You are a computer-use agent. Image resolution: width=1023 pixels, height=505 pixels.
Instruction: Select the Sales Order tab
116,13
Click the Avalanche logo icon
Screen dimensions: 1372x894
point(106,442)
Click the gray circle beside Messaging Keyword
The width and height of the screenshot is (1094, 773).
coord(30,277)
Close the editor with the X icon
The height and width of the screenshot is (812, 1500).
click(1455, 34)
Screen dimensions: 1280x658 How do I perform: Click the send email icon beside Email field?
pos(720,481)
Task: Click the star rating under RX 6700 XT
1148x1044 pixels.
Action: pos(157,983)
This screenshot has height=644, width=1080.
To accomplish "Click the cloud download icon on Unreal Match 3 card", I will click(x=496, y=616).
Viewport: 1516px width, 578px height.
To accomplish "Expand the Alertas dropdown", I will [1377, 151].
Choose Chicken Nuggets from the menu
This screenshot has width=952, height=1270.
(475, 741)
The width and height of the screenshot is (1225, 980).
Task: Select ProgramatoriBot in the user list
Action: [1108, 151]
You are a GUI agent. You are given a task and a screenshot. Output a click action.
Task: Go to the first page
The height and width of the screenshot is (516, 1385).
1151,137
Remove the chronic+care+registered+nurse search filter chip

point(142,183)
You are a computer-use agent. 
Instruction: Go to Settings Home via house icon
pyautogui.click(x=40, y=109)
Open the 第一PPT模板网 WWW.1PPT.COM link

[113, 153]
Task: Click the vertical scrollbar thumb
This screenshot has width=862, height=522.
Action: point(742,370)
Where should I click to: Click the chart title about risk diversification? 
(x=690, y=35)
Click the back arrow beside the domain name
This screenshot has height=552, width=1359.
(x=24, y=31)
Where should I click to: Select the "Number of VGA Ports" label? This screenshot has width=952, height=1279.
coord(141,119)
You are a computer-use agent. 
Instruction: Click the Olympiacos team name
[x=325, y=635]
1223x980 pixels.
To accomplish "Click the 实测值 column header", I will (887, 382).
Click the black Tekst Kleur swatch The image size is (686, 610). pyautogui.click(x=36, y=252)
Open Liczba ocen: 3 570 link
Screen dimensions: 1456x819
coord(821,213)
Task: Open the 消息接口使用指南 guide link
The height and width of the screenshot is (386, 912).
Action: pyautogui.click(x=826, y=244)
-.-.-
To complete the exercise, print all of the entries exactly.

You are a computer-use agent. Image resolution: width=1023 pixels, height=505 pixels.
Instruction: Select the Sales Order tab
116,13
Click the Avalanche logo icon
Screen dimensions: 1372x894
point(106,442)
Click the gray circle beside Messaging Keyword
The width and height of the screenshot is (1094, 773).
coord(30,277)
Close the editor with the X icon
The height and width of the screenshot is (812, 1500).
click(1455, 34)
Screen dimensions: 1280x658 How do I perform: Click the send email icon beside Email field?
pos(720,481)
Task: Click the star rating under RX 6700 XT
1148x1044 pixels.
Action: pos(157,983)
This screenshot has height=644, width=1080.
To accomplish "Click the cloud download icon on Unreal Match 3 card", I will click(x=496, y=616).
Viewport: 1516px width, 578px height.
To accomplish "Expand the Alertas dropdown", I will [1377, 151].
Choose Chicken Nuggets from the menu
This screenshot has width=952, height=1270.
(475, 741)
The width and height of the screenshot is (1225, 980).
Task: Select ProgramatoriBot in the user list
Action: [1108, 151]
You are a GUI agent. You are given a task and a screenshot. Output a click action.
Task: Go to the first page
The height and width of the screenshot is (516, 1385).
1151,137
Remove the chronic+care+registered+nurse search filter chip

point(142,183)
You are a computer-use agent. 
Instruction: Go to Settings Home via house icon
pyautogui.click(x=40, y=109)
Open the 第一PPT模板网 WWW.1PPT.COM link

[113, 153]
Task: Click the vertical scrollbar thumb
This screenshot has width=862, height=522.
Action: point(742,370)
Where should I click to: Click the chart title about risk diversification? 
(x=690, y=35)
Click the back arrow beside the domain name
This screenshot has height=552, width=1359.
(x=24, y=31)
Where should I click to: Select the "Number of VGA Ports" label? This screenshot has width=952, height=1279.
coord(141,119)
You are a computer-use agent. 
Instruction: Click the Olympiacos team name
[x=325, y=635]
1223x980 pixels.
To accomplish "Click the 实测值 column header", I will (887, 382).
Click the black Tekst Kleur swatch The image size is (686, 610). pyautogui.click(x=36, y=252)
Open Liczba ocen: 3 570 link
Screen dimensions: 1456x819
coord(821,213)
Task: Open the 消息接口使用指南 guide link
The height and width of the screenshot is (386, 912).
Action: pyautogui.click(x=826, y=244)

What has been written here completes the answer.